Breaking News
Loading...

Syiahindonesia.com - Iran masih tetap menjadi negara sponsor utama “terorisme” dengan jaringan pendanaan dan sel operasional yang tersebar di seluruh dunia, sebuah laporan pemerintah Amerika Serikat (AS) mengatakan.

Survei tahunan terorisme global Departemen Luar Negeri menuduh Iran mengintensifkan sejumlah konflik dan mencoba mengganggu pemerintah di Timur Tengah dan wilayah lain.

Nathan Sales, koordinator departemen untuk anti-terorisme, mengatakan jaringan penggalangan dana yang terhubung dengan Iran di Afrika Barat, dengan gudang senjata di Amerika Selatan, dan kegiatan operasional di Eropa menunjukkan Republik Islam itu “tidak keberatan tentang penggunaan [terorisme] di benua manapun”.

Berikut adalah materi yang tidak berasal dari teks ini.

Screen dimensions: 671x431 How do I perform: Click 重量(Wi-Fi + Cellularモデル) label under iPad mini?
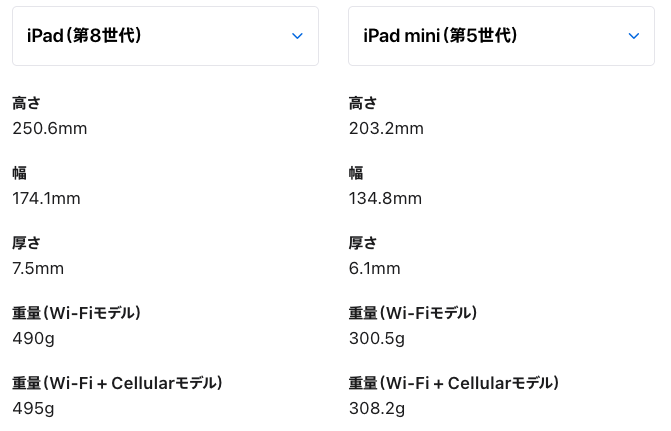click(x=453, y=383)
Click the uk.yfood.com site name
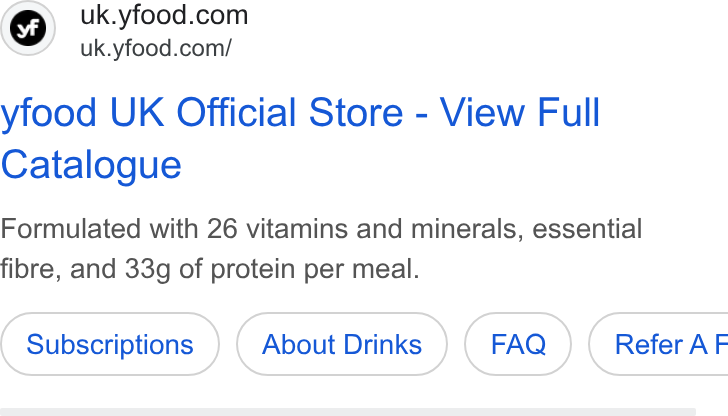This screenshot has width=728, height=416. [x=164, y=15]
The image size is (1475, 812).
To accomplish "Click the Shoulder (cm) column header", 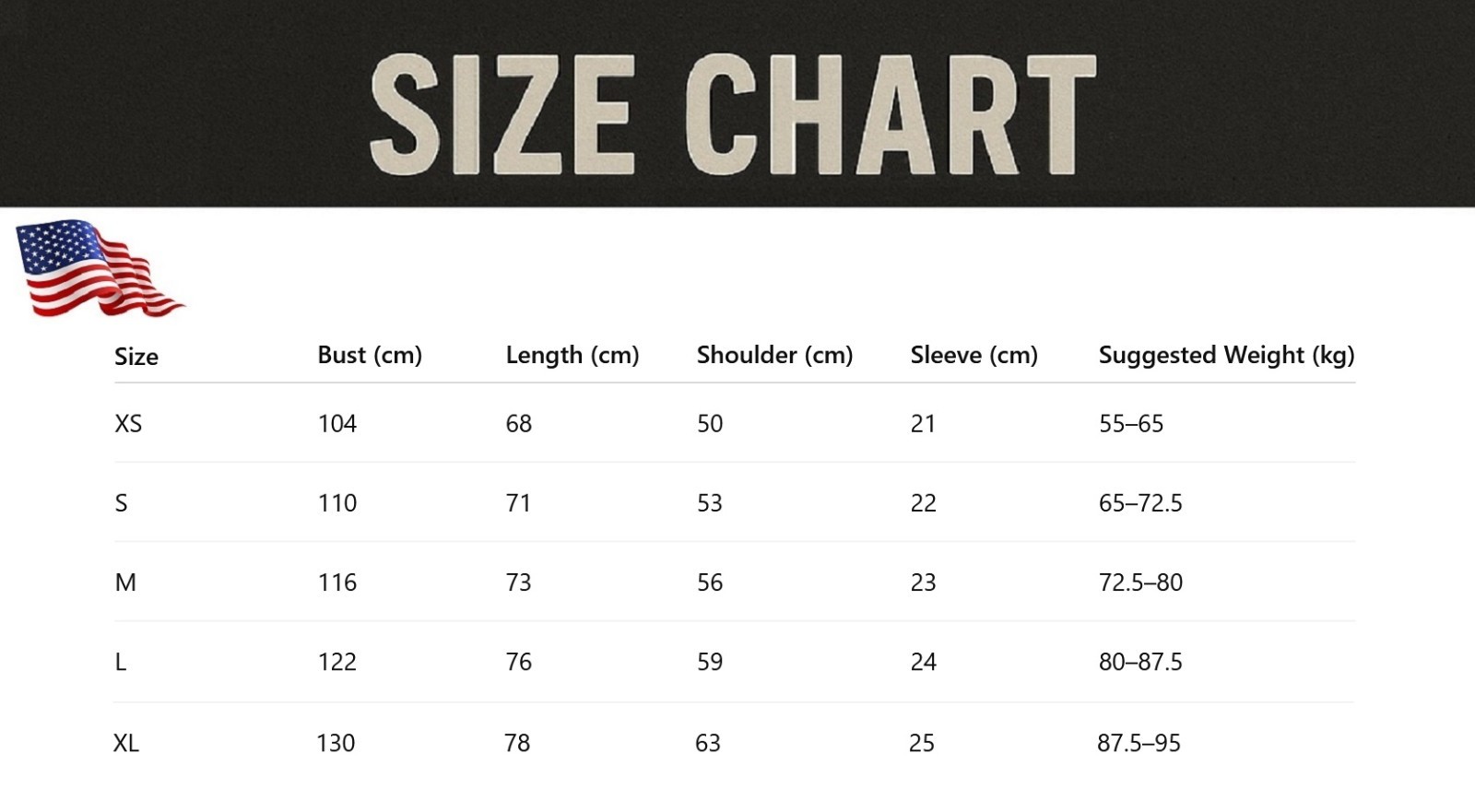I will click(774, 356).
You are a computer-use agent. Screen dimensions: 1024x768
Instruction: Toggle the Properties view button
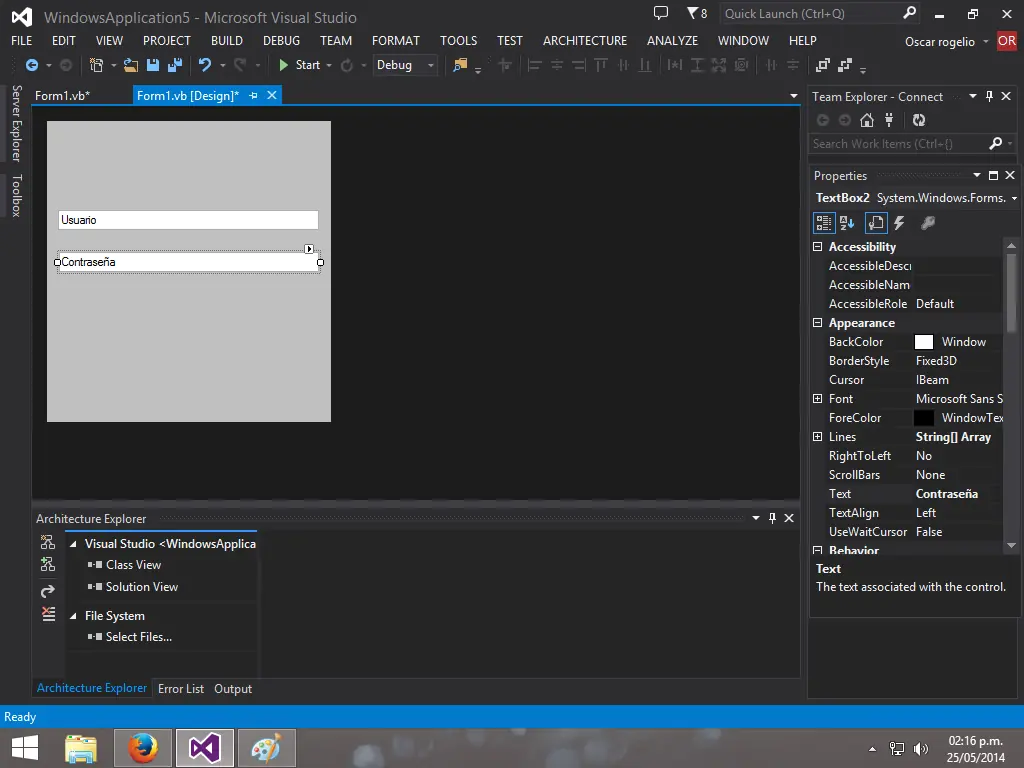pos(875,223)
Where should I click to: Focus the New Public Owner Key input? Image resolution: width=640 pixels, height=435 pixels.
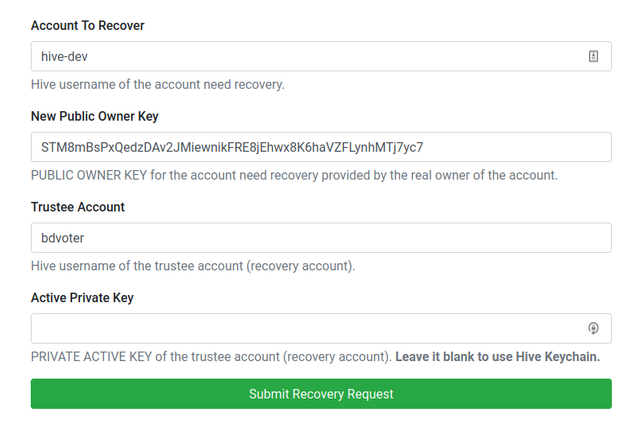pos(321,147)
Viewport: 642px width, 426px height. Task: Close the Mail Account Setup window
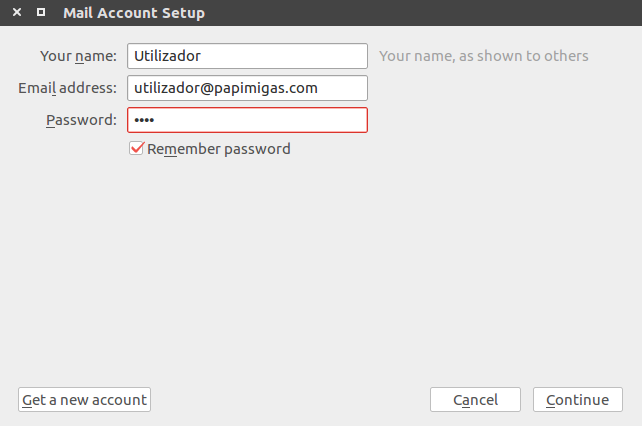coord(17,13)
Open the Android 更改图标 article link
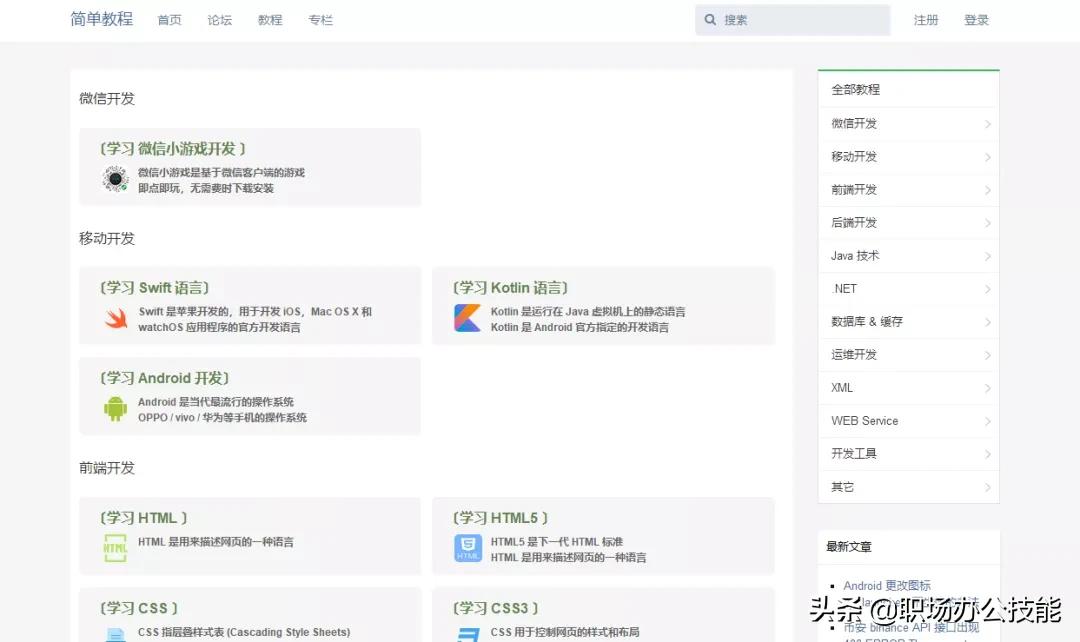 pos(888,585)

“Iran tetap menjadi negara sponsor terorisme terkemuka di dunia dan bertanggung jawab atas semakin intensifnya berbagai konflik dan merusak kepentingan AS di Suriah, Yaman, Irak , Bahrain, Afghanistan, dan Lebanon,” kata Sales kepada wartawan, Rabu (19/9).

Amerika Serikat menyebut Iran sebagai negara sponsor “teror” pada tahun 1984. Negara-negara lain yang saat ini masuk dalam daftar AS termasuk Korea Utara, Suriah, dan Sudan.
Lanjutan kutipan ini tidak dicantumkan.